The fundamental duty of any society is to protect the lives of its members. There is no more basic function of a society than to keep its members alive. That means protecting them from foreign assault by providing for national defense. That means protecting them from domestic violence by making and enforcing criminal accountability.

This is the bottom-line purpose of any society. English philosophers as different as Thomas Hobbes and John Locke agreed on this point. When Thomas Jefferson opines about “unalienable rights” of life, liberty, and pursuit of happiness, he was not just putting in some “nice words” before he got to his point: declare American independence. Go back and reread his argument (which, while changing “property” to “pursuit of happiness” basically comes straight out of Locke).

  1. There are “inalienable” rights.
  2. Those rights do not come from any government or even democratic majority. They come from God and nobody — not even a democratic majority — can take them away.
  3. When governments “become destructive” of those rights, they forfeit their subjects’ allegiance.
  4. When that destruction becomes grievous enough, people even have the right to overthrow such rights-destructive governments.

That’s where Jefferson’s independence argument comes in: King George III and the British Parliament had so systematically violated the rights of people in these colonies that any claims of allegiance were dissolved.

Now, the list of rights Jefferson enumerates as divinely conferred and inalienable are limited and ordered. They start with “life.” Not with “liberty.” Not with “happiness.” Life is prerequisite to the other two.

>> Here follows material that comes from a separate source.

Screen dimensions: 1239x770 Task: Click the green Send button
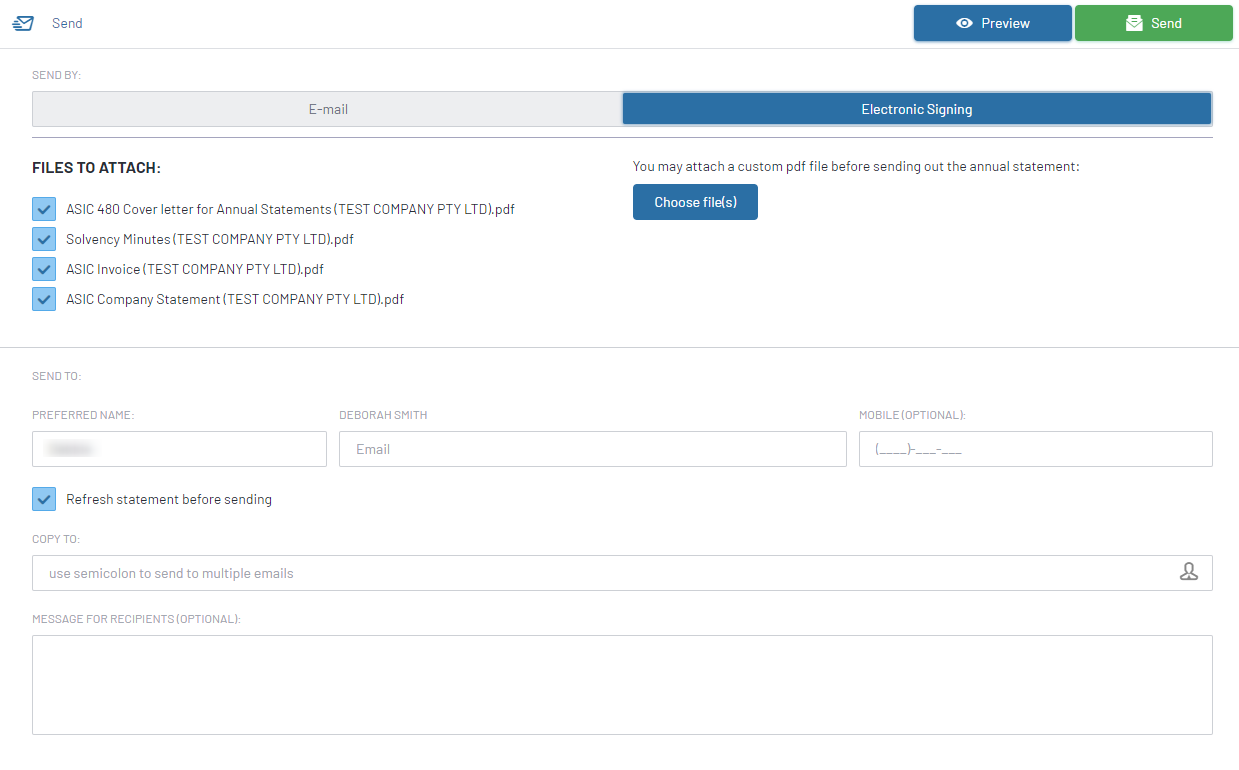pos(1153,22)
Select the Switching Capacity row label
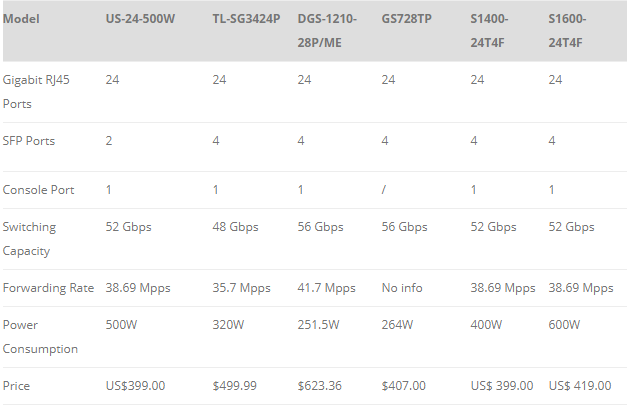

So, if a government exists to protect “certain unalienable rights” which include “life,” that government has got to conclude who is alive. Think that through: if governments exist to protect the unalienable right to life, governments have to determine who is alive. It is very clear from Jefferson (and Hobbes and Locke) that question cannot be one of private judgment: everybody decides it for himself. No society can fulfill its basic responsibilities if everybody has his own opinion of what constitutes life. Nor did Jefferson or Hobbes or Locke consider that question a purely religious or doctrinal question, even far less one that was epistemologically insoluble. They all would have considered the notion that everybody makes up his own mind on that question utter nonsense, an example not of deep thinking but not thinking.